FLEUR DE PARIS
André Hugon (FR 1916)
In Chignon d’or, Mistinguett played multiple roles: preparing to perform in her new play, she disguised herself as a streetwalker and then had to escape danger by becoming a newsboy. Fleur de Paris has her playing herself in a double role as two very different characters. One role has her performing as a music hall star, whose popularity leads an American impresario to lure her with a lucrative offer to tour the United States. This role allows her to don furs and striking headdresses, show off her famous leg kicks, and perform a mildly risqué number with her partner Harry Podge. The other role turns her into Margot Panard, a young working-class dressmaker lured to the theater by posters of Mistinguett; she splurges on a balcony ticket and is so excited by the star’s performance that she dreams of taking her place with Podge. This extravagance, after she apparently is fired from her job, has dire consequences for her poor family: unable to pay the neighborhood baker, she escapes by dropping from a window onto a passing car and eventually becomes a street flower-seller; her mother and younger brother Riri are reduced to poverty (the unemployed father disappears). Through a series of coincidences typical of such melodramas, Margot meets Podge, who is struck by her resemblance to Mistinguett. The film’s climax, however, does not have her performing with Podge; instead he takes her to his well-furnished apartment, invites Riri and her mother to join them (now a couple), and stage-manages a final tableau reconstituting Margot’s family at a higher social level.

= Brief 1 =
Rewrite the listing from the line with "Task: Expand the chart gallery chevron" to the line with "Viewport: 1120px width, 630px" as a two-column CSV with the columns request and answer, one row per request. Put each field in quotation marks and turn its line breaks into spaces.
The film description above has no connection to the listing that follows it.

= Information given =
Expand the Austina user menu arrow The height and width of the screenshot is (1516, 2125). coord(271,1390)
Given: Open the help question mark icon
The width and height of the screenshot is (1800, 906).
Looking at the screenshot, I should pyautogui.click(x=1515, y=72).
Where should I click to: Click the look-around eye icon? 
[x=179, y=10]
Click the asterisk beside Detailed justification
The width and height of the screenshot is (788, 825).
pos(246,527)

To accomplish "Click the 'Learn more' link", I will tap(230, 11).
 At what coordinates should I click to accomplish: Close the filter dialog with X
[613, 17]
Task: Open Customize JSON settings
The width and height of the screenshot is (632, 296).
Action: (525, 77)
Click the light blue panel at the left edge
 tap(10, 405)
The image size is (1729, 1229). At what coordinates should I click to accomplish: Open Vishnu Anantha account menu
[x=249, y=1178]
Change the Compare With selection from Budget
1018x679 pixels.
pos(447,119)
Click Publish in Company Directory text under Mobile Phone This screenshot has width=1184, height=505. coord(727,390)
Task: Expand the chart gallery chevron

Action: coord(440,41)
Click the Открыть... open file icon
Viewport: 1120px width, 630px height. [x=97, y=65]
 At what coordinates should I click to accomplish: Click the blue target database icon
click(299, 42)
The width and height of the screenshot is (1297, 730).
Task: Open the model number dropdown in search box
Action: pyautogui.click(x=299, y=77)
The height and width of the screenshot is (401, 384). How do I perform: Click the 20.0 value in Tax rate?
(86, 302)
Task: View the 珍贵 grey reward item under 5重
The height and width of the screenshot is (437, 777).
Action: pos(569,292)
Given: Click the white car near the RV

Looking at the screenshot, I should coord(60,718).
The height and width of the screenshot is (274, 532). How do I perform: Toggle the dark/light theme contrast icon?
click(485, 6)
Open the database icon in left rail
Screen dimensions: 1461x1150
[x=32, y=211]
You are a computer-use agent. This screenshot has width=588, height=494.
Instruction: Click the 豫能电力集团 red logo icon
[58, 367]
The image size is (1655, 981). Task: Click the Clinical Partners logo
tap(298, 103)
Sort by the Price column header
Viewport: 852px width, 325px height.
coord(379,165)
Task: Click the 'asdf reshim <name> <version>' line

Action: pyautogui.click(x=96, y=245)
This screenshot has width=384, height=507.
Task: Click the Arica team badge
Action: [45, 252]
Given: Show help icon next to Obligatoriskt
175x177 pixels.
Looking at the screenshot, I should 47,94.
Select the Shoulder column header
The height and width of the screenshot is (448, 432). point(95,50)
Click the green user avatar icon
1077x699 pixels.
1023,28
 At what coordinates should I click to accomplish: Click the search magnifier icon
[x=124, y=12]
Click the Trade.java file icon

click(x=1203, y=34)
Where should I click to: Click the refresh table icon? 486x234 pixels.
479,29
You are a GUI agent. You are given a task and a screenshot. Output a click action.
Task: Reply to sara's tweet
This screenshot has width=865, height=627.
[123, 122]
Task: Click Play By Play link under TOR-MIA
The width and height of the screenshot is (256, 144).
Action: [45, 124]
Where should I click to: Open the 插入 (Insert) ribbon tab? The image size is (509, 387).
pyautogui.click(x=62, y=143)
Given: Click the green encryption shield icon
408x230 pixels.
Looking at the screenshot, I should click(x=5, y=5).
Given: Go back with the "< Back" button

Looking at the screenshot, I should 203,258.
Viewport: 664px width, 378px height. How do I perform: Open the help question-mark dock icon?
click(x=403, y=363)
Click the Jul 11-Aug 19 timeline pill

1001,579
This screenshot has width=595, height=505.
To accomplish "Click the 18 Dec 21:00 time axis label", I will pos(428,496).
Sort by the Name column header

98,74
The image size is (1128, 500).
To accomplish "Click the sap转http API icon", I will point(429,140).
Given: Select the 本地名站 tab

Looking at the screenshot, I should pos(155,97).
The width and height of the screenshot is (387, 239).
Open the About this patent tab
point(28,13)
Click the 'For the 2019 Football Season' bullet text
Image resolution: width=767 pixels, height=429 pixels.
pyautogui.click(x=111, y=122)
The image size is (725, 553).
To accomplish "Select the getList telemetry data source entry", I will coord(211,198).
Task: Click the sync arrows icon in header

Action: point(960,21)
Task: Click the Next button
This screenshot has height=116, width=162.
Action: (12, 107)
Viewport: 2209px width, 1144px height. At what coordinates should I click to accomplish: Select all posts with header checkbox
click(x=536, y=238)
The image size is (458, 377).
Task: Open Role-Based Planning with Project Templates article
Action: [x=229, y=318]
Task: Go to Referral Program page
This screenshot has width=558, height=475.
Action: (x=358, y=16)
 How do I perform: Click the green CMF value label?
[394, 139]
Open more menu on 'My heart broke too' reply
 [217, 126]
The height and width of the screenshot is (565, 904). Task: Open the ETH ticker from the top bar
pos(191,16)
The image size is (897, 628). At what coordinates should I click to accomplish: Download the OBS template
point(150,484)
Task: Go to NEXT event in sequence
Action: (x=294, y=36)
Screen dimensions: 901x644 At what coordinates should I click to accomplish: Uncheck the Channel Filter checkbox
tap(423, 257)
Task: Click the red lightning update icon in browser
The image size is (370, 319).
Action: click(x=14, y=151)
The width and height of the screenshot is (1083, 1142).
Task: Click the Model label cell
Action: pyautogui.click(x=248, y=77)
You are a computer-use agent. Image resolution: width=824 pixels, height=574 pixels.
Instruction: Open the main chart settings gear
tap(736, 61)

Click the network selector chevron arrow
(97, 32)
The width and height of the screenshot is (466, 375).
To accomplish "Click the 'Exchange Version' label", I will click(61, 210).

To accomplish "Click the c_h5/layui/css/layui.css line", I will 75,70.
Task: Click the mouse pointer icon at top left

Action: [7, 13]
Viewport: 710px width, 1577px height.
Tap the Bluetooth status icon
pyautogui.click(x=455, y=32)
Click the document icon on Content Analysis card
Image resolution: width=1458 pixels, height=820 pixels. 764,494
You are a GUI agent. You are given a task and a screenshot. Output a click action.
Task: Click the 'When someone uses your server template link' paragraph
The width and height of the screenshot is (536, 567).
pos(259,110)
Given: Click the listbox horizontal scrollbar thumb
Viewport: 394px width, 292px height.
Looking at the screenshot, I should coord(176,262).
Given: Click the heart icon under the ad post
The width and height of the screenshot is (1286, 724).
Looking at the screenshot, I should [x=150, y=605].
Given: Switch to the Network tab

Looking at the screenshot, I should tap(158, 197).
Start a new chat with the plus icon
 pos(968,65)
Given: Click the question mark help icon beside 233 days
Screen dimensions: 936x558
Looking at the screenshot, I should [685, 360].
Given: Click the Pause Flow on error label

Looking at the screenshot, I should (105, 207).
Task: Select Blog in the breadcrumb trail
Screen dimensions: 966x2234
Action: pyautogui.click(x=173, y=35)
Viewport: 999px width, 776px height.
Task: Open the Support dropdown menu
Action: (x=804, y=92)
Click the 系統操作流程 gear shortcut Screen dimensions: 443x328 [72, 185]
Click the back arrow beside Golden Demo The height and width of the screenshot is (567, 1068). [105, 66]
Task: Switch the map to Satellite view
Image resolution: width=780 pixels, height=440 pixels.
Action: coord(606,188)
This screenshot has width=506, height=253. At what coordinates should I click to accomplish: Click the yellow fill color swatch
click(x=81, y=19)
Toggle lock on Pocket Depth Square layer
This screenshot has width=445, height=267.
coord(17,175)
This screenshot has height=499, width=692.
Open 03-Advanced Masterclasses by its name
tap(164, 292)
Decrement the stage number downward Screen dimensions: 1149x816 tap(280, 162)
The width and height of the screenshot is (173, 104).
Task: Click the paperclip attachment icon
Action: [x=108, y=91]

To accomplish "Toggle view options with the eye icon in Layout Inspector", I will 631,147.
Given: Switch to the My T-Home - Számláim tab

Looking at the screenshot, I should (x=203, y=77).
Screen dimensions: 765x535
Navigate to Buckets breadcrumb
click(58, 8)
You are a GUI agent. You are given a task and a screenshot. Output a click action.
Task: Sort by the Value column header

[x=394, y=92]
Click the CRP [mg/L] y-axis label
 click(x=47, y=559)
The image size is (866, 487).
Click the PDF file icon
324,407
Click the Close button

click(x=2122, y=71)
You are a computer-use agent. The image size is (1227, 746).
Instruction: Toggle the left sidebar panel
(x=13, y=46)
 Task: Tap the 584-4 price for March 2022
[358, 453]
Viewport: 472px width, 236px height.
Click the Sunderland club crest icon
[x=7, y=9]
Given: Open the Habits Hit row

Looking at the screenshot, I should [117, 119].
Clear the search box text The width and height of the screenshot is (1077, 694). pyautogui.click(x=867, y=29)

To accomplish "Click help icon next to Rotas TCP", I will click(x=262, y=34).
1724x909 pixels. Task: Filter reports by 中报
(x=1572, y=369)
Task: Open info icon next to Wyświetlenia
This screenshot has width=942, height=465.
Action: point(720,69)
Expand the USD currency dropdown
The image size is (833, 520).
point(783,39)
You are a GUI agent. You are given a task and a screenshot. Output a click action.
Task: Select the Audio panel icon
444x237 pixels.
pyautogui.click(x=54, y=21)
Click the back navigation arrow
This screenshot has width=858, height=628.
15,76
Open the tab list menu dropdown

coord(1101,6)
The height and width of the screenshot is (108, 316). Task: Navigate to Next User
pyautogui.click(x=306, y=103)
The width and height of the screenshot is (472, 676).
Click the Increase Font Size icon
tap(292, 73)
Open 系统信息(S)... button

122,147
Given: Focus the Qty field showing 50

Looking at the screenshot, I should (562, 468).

= Brief 2 =
In the film description, what is the name of Margot Panard's younger brother?

= Full output 1 =
request,answer
"Task: Expand the chart gallery chevron","Action: coord(440,41)"
"Click the Открыть... open file icon","Viewport: 1120px width, 630px height. [x=97, y=65]"

= Full output 2 =
Riri